Show that there is no entire function such that $f(\frac
1n)=\frac{n}{3n-2},\forall n\in\mathbb{N}$
My attempt:
Suppose that there is such entire function $f$. Define $g:z\mapsto \frac{z^{-1}}{3z^{-1}-2}$. Then $f(\frac 1n)=g(\frac 1n),\forall n\in\mathbb{N}$. This implies that $f=g$ on $\mathbb{C}$. The function $g$, however, is not entire since it has a pole in $3/2$ – a contradiction! Therefore, such entire function does not exist.
Is this a good approach?
Best Answer
No, it is not correct. You cannot deduce that $f=g$ simply from the fact that$$(\forall n\in\mathbb N):f\left(\frac1n\right)=g\left(\frac1n\right).\tag1$$For instance, if $f$ is the null function and $g(z)=\sin\left(\frac\pi z\right)$, but in that case you don't have $f=g$, right?!

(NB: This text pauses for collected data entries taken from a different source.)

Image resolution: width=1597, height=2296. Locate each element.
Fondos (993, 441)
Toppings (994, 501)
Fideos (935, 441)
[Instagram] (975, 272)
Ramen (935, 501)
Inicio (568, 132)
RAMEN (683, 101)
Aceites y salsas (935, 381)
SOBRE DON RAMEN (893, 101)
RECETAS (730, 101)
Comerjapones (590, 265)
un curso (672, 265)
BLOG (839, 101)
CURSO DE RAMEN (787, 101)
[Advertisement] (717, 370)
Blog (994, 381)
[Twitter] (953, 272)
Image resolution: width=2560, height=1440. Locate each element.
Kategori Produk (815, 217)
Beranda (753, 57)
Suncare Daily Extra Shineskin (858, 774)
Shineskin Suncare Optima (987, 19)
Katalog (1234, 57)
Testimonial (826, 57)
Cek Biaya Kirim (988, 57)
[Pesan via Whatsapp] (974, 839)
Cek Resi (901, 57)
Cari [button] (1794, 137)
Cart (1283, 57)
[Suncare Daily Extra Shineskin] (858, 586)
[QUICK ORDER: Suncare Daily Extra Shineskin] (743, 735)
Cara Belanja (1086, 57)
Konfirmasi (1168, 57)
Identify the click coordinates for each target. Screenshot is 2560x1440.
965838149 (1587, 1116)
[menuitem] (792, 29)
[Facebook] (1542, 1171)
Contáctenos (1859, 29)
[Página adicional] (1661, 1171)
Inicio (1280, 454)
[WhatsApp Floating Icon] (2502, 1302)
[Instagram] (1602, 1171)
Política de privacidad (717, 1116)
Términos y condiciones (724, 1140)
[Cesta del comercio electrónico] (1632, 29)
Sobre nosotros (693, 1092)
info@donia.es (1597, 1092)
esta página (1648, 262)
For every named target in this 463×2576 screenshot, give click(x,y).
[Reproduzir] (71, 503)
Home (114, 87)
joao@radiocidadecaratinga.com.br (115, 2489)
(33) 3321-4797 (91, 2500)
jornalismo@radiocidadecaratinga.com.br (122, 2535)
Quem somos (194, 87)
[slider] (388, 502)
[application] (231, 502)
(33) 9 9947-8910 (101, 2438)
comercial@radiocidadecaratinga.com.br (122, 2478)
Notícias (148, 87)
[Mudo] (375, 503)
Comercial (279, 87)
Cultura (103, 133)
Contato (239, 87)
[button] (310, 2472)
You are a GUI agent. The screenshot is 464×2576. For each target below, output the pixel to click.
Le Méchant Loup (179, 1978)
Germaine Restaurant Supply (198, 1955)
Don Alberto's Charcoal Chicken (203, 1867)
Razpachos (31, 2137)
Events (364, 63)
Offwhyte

Instead, define$$\begin{array}{rccc}h\colon&D_{\frac32}\left(0\right)&\longrightarrow&\mathbb C\\&z&\mapsto&\frac1{3-2z}.\end{array}$$Then $(\forall n\in\mathbb N):f\left(\frac1n\right)=h\left(\frac1n\right)$ and so$$f(0)=\lim_{n\to\infty}f\left(\frac 1n\right)=\lim_{n\to\infty}h\left(\frac 1n\right)=h(0)$$and therefore$$\left\{z\in D_{\frac32}\left(0\right)\,\middle|\,f(z)=h(z)\right\}\supset\{0\}\cup\left\{\frac1n\,\middle|\,n\in\mathbb N\right\}.$$Since the set $\left\{z\in D_{\frac32}\left(0\right)\,\middle|\,f(z)=h(z)\right\}$ contains a non-isolated point ($0$), it follows from the identity theorem that$$\left(\forall z\in D_{\frac32}(0)\right):f(z)=h(z).$$But $\lim_{z\to\frac32}f(z)=f\left(\frac32\right)$, whreas the limit $\lim_{z\to\frac32}h(z)$ doesn't exist (in $\mathbb C$).